Griechenland und die verlorene Ehre der Demokratie

Eine Antwort auf Jürgen Habermas und Frank Schirrmacher

Bei der Griechenlandrettung sei die Demokratie „verramscht" worden, Angela Merkel und Nicolas Sarkozy seien „an den Drähten der Finanzindustrie“ zappelnde Marionetten, die die „Post-Demokratie“ einläuteten, lautete die Kritik. Sie geht am Kern vorbei. In der Tat steht die Souveränität des griechischen Volkes auf dem Spiel; verspielt aber wurde sie vom griechischen Volk und von Politikern aller Parteien.

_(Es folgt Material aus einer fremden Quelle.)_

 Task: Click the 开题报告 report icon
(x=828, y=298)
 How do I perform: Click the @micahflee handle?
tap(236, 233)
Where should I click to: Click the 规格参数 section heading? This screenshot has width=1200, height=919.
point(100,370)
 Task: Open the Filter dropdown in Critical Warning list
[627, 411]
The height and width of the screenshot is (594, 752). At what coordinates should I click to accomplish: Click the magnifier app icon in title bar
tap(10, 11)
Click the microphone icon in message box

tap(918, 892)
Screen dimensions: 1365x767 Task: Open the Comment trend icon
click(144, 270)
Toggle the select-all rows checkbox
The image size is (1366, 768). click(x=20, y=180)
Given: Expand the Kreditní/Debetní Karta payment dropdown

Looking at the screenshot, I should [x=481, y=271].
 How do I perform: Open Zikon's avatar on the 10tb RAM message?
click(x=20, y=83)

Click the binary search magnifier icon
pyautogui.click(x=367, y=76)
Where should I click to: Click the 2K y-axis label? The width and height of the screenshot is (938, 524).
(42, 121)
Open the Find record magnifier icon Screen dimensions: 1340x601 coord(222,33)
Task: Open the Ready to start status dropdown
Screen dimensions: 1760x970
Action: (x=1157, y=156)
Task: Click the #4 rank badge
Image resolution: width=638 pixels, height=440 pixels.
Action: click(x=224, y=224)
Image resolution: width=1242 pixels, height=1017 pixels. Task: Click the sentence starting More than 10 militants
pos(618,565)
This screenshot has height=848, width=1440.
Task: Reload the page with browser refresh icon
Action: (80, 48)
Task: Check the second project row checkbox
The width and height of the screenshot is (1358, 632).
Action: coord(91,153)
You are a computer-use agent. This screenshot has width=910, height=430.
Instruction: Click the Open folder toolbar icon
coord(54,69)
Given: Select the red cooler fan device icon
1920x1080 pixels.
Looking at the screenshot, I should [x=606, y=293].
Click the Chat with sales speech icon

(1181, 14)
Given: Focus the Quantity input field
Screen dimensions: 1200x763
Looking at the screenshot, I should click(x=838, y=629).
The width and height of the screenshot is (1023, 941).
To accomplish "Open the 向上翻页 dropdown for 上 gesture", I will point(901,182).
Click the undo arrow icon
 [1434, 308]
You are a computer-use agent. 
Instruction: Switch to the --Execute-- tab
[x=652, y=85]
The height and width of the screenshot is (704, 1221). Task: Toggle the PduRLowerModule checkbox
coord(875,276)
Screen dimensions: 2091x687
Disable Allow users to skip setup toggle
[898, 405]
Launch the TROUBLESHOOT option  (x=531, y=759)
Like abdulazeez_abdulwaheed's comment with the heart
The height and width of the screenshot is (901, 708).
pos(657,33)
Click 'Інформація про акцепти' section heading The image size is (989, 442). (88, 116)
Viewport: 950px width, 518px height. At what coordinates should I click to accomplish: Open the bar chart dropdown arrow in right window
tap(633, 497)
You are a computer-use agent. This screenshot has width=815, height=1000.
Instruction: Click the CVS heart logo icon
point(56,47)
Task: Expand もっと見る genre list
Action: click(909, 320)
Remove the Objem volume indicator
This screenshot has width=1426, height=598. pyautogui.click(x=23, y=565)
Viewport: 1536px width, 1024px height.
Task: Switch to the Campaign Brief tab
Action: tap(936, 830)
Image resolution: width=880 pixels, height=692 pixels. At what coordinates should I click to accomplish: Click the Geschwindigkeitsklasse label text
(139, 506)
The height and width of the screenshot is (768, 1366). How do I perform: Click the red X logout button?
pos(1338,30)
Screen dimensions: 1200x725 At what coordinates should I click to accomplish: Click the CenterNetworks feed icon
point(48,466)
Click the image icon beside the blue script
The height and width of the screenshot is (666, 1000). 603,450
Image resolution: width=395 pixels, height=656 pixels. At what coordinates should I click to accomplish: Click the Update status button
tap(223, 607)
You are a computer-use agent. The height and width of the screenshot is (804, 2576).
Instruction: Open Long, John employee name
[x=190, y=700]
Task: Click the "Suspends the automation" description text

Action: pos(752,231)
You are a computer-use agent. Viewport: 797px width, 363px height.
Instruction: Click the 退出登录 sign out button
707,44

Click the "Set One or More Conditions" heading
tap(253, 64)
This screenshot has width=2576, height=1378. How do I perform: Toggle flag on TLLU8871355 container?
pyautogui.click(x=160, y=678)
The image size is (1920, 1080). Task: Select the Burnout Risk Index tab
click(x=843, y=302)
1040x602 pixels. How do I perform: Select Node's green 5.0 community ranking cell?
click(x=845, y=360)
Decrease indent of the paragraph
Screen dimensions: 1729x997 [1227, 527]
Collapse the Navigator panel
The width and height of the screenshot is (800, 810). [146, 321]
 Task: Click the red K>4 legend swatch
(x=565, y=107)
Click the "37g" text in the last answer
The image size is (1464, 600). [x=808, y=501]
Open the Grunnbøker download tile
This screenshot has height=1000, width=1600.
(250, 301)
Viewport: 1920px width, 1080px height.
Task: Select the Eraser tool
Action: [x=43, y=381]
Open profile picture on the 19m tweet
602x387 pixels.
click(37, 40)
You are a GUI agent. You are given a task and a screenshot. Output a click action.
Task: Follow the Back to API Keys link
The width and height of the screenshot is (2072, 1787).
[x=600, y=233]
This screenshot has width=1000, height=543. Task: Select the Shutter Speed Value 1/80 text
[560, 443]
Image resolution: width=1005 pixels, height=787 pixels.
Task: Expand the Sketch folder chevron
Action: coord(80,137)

Es war zu erwarten, dass sie kommt: die fundamental-demokratische Kritik an der Gängelung Griechenlands durch die EU, den IMF, die Banken und die internationalen Märkte. Überraschend war, dass diese Kritik zuerst in der liberal-konservativen Frankfurter Allgemeinen Zeitung geäußert wurde. Erst meldete sich am 2. November 2011 der Feuilletonchef und Mit-Herausgeber Frank Schirrmacher zu Wort, dann drei Tage später der Philosoph Jürgen Habermas. Beide sparten nicht mit drastischen Ausdrücken: Von einer „Verramschung“ der Demokratie war die Rede und vom „Machtkampf“ zwischen Politik und Ökonomie, der zugunsten der Ökonomie ausgegangen sei (Schirrmacher). Die Bundeskanzlerin und der französische Staatspräsident Sarkozy wurden als „an den Drähten der Finanzindustrie“ zappelnde Marionetten bezeichnet (Habermas).

Ansonsten geißelte man die „Degeneration jener Werte und Überzeugungen, die einst die Idee Europas verkörpert“ hätten (Schirr­macher), beklagte den Verlust von Würde und Souveränität der griechischen Demokratie oder konstatierte den Übergang in die „Post-Demokratie“ (Habermas), für den Merkel und Sarkozy stünden.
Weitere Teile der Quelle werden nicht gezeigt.